Material supplied Block Start

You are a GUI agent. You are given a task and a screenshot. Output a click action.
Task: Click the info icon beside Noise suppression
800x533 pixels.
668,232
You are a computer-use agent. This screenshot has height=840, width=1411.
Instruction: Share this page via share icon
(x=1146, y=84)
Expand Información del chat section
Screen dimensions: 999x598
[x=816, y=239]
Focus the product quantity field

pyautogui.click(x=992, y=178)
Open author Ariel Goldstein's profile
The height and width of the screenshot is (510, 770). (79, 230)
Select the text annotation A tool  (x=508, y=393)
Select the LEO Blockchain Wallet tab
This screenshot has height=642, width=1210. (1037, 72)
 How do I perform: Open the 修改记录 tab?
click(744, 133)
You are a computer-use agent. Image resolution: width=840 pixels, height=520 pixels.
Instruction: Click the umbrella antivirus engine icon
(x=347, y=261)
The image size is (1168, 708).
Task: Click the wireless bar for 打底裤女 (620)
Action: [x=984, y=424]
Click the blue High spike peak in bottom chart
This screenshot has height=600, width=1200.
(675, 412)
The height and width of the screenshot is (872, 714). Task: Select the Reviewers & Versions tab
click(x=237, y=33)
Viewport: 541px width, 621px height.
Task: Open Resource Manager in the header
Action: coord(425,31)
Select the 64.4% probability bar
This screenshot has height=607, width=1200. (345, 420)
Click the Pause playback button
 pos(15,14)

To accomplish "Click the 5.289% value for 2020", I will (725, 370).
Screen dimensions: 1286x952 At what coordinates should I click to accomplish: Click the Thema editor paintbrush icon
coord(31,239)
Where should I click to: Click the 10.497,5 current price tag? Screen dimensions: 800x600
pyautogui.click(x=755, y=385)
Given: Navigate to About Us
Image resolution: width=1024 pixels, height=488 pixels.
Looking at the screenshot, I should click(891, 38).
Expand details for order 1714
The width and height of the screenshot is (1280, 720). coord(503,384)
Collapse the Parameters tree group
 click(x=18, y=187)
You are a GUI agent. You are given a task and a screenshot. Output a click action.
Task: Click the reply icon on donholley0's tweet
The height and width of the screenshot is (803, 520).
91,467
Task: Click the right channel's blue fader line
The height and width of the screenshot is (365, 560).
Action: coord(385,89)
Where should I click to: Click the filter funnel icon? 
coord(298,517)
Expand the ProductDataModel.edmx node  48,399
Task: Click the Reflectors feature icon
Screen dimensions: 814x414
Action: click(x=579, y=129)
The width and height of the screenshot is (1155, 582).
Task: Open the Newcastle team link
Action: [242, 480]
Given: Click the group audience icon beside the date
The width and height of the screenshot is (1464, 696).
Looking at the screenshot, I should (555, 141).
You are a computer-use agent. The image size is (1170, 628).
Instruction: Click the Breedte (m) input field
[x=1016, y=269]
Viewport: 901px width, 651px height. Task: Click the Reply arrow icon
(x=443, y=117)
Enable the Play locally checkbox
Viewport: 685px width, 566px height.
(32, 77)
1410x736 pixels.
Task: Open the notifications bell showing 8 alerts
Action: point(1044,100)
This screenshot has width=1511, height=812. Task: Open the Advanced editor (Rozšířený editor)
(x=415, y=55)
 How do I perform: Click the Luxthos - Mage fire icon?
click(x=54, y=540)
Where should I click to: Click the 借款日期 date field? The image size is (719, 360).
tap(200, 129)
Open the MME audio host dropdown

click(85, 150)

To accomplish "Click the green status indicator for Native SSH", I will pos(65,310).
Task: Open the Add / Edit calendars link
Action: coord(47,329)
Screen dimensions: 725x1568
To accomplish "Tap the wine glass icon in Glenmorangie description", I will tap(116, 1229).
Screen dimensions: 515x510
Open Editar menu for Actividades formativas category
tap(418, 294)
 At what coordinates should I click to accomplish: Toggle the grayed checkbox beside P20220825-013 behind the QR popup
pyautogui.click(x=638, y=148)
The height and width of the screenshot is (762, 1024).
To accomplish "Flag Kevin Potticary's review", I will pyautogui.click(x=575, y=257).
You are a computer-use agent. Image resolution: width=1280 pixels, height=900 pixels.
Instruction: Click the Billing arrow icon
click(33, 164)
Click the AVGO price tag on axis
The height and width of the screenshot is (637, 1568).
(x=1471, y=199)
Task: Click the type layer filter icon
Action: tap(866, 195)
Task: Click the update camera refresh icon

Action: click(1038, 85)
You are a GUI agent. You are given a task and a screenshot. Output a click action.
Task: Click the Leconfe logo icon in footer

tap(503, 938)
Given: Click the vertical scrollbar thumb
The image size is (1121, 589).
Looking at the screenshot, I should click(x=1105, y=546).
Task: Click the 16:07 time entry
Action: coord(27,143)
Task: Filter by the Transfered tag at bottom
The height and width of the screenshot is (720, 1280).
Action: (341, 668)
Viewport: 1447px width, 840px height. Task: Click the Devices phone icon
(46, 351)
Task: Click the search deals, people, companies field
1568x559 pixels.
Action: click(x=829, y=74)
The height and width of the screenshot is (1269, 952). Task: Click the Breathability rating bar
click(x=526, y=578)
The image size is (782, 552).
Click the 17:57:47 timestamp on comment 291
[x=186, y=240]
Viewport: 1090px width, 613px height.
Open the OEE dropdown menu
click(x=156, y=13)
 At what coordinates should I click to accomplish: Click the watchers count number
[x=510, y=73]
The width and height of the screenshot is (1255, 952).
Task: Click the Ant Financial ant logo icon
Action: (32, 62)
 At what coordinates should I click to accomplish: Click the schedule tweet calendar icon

Material supplied Block End

Problem: Restate the entries above word for word.

Written response:
You are a GUI agent. You are given a task and a screenshot. Output a click action.
Task: Click the info icon beside Noise suppression
800x533 pixels.
668,232
You are a computer-use agent. This screenshot has height=840, width=1411.
Instruction: Share this page via share icon
(x=1146, y=84)
Expand Información del chat section
Screen dimensions: 999x598
[x=816, y=239]
Focus the product quantity field

pyautogui.click(x=992, y=178)
Open author Ariel Goldstein's profile
The height and width of the screenshot is (510, 770). (79, 230)
Select the text annotation A tool  (x=508, y=393)
Select the LEO Blockchain Wallet tab
This screenshot has height=642, width=1210. (1037, 72)
 How do I perform: Open the 修改记录 tab?
click(744, 133)
You are a computer-use agent. Image resolution: width=840 pixels, height=520 pixels.
Instruction: Click the umbrella antivirus engine icon
(x=347, y=261)
The image size is (1168, 708).
Task: Click the wireless bar for 打底裤女 (620)
Action: [x=984, y=424]
Click the blue High spike peak in bottom chart
This screenshot has height=600, width=1200.
(675, 412)
The height and width of the screenshot is (872, 714). Task: Select the Reviewers & Versions tab
click(x=237, y=33)
Viewport: 541px width, 621px height.
Task: Open Resource Manager in the header
Action: coord(425,31)
Select the 64.4% probability bar
This screenshot has height=607, width=1200. (345, 420)
Click the Pause playback button
 pos(15,14)

To accomplish "Click the 5.289% value for 2020", I will (725, 370).
Screen dimensions: 1286x952 At what coordinates should I click to accomplish: Click the Thema editor paintbrush icon
coord(31,239)
Where should I click to: Click the 10.497,5 current price tag? Screen dimensions: 800x600
pyautogui.click(x=755, y=385)
Given: Navigate to About Us
Image resolution: width=1024 pixels, height=488 pixels.
Looking at the screenshot, I should click(891, 38).
Expand details for order 1714
The width and height of the screenshot is (1280, 720). coord(503,384)
Collapse the Parameters tree group
 click(x=18, y=187)
You are a GUI agent. You are given a task and a screenshot. Output a click action.
Task: Click the reply icon on donholley0's tweet
The height and width of the screenshot is (803, 520).
91,467
Task: Click the right channel's blue fader line
The height and width of the screenshot is (365, 560).
Action: coord(385,89)
Where should I click to: Click the filter funnel icon? 
coord(298,517)
Expand the ProductDataModel.edmx node  48,399
Task: Click the Reflectors feature icon
Screen dimensions: 814x414
Action: click(x=579, y=129)
The width and height of the screenshot is (1155, 582).
Task: Open the Newcastle team link
Action: [242, 480]
Given: Click the group audience icon beside the date
The width and height of the screenshot is (1464, 696).
Looking at the screenshot, I should (555, 141).
You are a computer-use agent. The image size is (1170, 628).
Instruction: Click the Breedte (m) input field
[x=1016, y=269]
Viewport: 901px width, 651px height. Task: Click the Reply arrow icon
(x=443, y=117)
Enable the Play locally checkbox
Viewport: 685px width, 566px height.
(32, 77)
1410x736 pixels.
Task: Open the notifications bell showing 8 alerts
Action: point(1044,100)
This screenshot has width=1511, height=812. Task: Open the Advanced editor (Rozšířený editor)
(x=415, y=55)
 How do I perform: Click the Luxthos - Mage fire icon?
click(x=54, y=540)
Where should I click to: Click the 借款日期 date field? The image size is (719, 360).
tap(200, 129)
Open the MME audio host dropdown

click(85, 150)

To accomplish "Click the green status indicator for Native SSH", I will pos(65,310).
Task: Open the Add / Edit calendars link
Action: coord(47,329)
Screen dimensions: 725x1568
To accomplish "Tap the wine glass icon in Glenmorangie description", I will tap(116, 1229).
Screen dimensions: 515x510
Open Editar menu for Actividades formativas category
tap(418, 294)
 At what coordinates should I click to accomplish: Toggle the grayed checkbox beside P20220825-013 behind the QR popup
pyautogui.click(x=638, y=148)
The height and width of the screenshot is (762, 1024).
To accomplish "Flag Kevin Potticary's review", I will pyautogui.click(x=575, y=257).
You are a computer-use agent. Image resolution: width=1280 pixels, height=900 pixels.
Instruction: Click the Billing arrow icon
click(33, 164)
Click the AVGO price tag on axis
The height and width of the screenshot is (637, 1568).
(x=1471, y=199)
Task: Click the type layer filter icon
Action: tap(866, 195)
Task: Click the update camera refresh icon

Action: click(1038, 85)
You are a GUI agent. You are given a task and a screenshot. Output a click action.
Task: Click the Leconfe logo icon in footer

tap(503, 938)
Given: Click the vertical scrollbar thumb
The image size is (1121, 589).
Looking at the screenshot, I should click(x=1105, y=546).
Task: Click the 16:07 time entry
Action: coord(27,143)
Task: Filter by the Transfered tag at bottom
The height and width of the screenshot is (720, 1280).
Action: (341, 668)
Viewport: 1447px width, 840px height. Task: Click the Devices phone icon
(46, 351)
Task: Click the search deals, people, companies field
1568x559 pixels.
Action: click(x=829, y=74)
The height and width of the screenshot is (1269, 952). Task: Click the Breathability rating bar
click(x=526, y=578)
The image size is (782, 552).
Click the 17:57:47 timestamp on comment 291
[x=186, y=240]
Viewport: 1090px width, 613px height.
Open the OEE dropdown menu
click(x=156, y=13)
 At what coordinates should I click to accomplish: Click the watchers count number
[x=510, y=73]
The width and height of the screenshot is (1255, 952).
Task: Click the Ant Financial ant logo icon
Action: (32, 62)
 At what coordinates should I click to accomplish: Click the schedule tweet calendar icon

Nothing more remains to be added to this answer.